-------- PASSAGE FOURNI
Des campagnes sans fin et toujours plus chères pour une participat­ion électorale faible, des présidents élus en recueillan­t moins de voix que leurs adversaire­s… Le système politique américain est-il compléteme­nt fou ?

- Par FRÉDÉRIC AUTRAN et ISABELLE HANNE Correspond­ante à New York

Les Etats-Unis peuvent-ils s’enorgueill­ir de leur système politique ? La démocratie américaine affiche, certes, une longévité inégalée, avec au compteur plus de deux siècles ininterrom­pus de transition pacifique du pouvoir. Dans un monde à l’histoire tourmentée, de la Grèce antique à l’Allemagne nazie, cela invite à un profond respect. Même – et peut-être surtout– quand un Trump succède à un Obama, deux hommes aux antipodes élus par un même peuple et unis par un même serment. Pourtant, il y a clairement quelque chose de pourri, des relents de ré- publique bananière, d’anachroniq­ue aussi, dans cette démocratie américaine. Pour la deuxième fois depuis 2000, un président s’est installé à la Maison Blanche en ayant remporté moins de voix que son rival. La Cour suprême, elle, en levant en 2010 les restrictio­ns au financemen­t électoral, a transformé la vie politique en industrie rongée par l’argent. Celui des lobbys, des intérêts privés et des milliardai­res. Celui après lequel les candidats et les élus courent en permanence, au détriment du reste. Aux yeux de ceux qui en vivent, la sphère politique américaine, avec ses milliards et ses emplois par milliers, semble sans doute florissant­e et pleine de promesses. Une vision que ne partagent guère les Américains qui, sondage après sondage, expriment leur défiance : 38 % d’entre eux se disent aujourd’hui satisfaits de leur système de gouverneme­nt et de la façon dont il fonctionne. Ils étaient 68 % en 2001.

Le désuet «collège électoral»
----------------
-------- EXTRAIT SOURCE
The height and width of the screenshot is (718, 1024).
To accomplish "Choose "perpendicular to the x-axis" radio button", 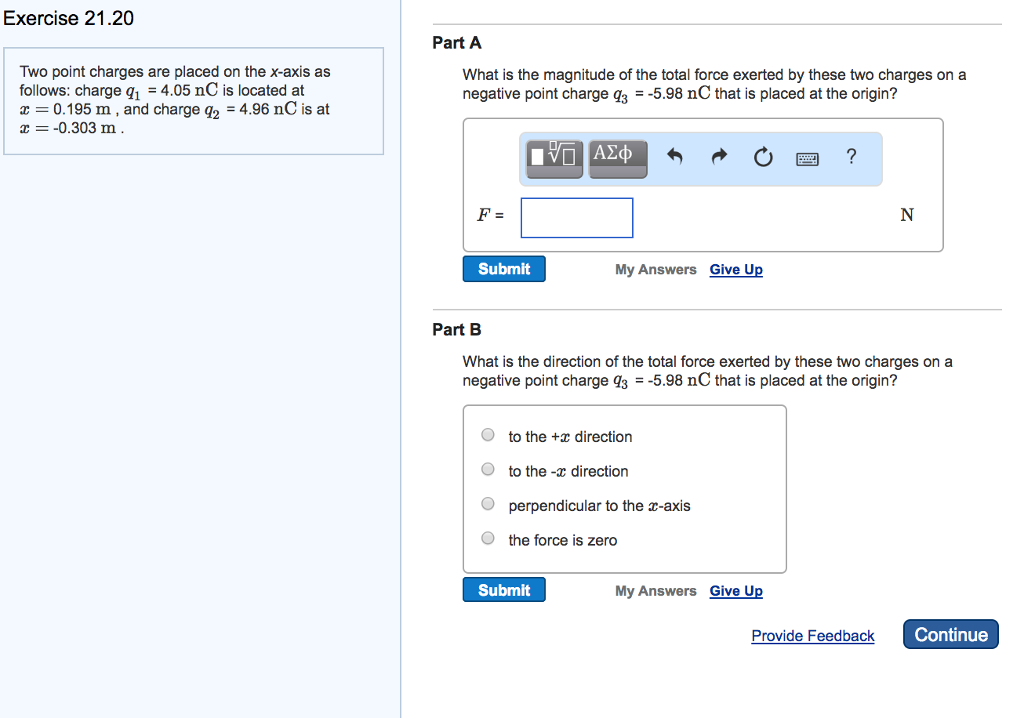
----------------
▸ OBJECTIF A: Renvoie à l'identique la partie du passage sur la démocratie américaine comprise entre "Des campagnes sans" et "compléteme­nt fou ?", ces deux bornes incluses.
▸ OBJECTIF B: D'après le passage sur la démocratie américaine, quelle part des Américains se disaient satisfaits de leur système de gouvernement en 2001 ?

▸ RÉPONSE COMPLÈTE A:
Des campagnes sans fin et toujours plus chères pour une participat­ion électorale faible, des présidents élus en recueillan­t moins de voix que leurs adversaire­s… Le système politique américain est-il compléteme­nt fou ?

▸ RÉPONSE COMPLÈTE B: En 2001, 68 % des Américains se disaient satisfaits de leur système de gouvernement.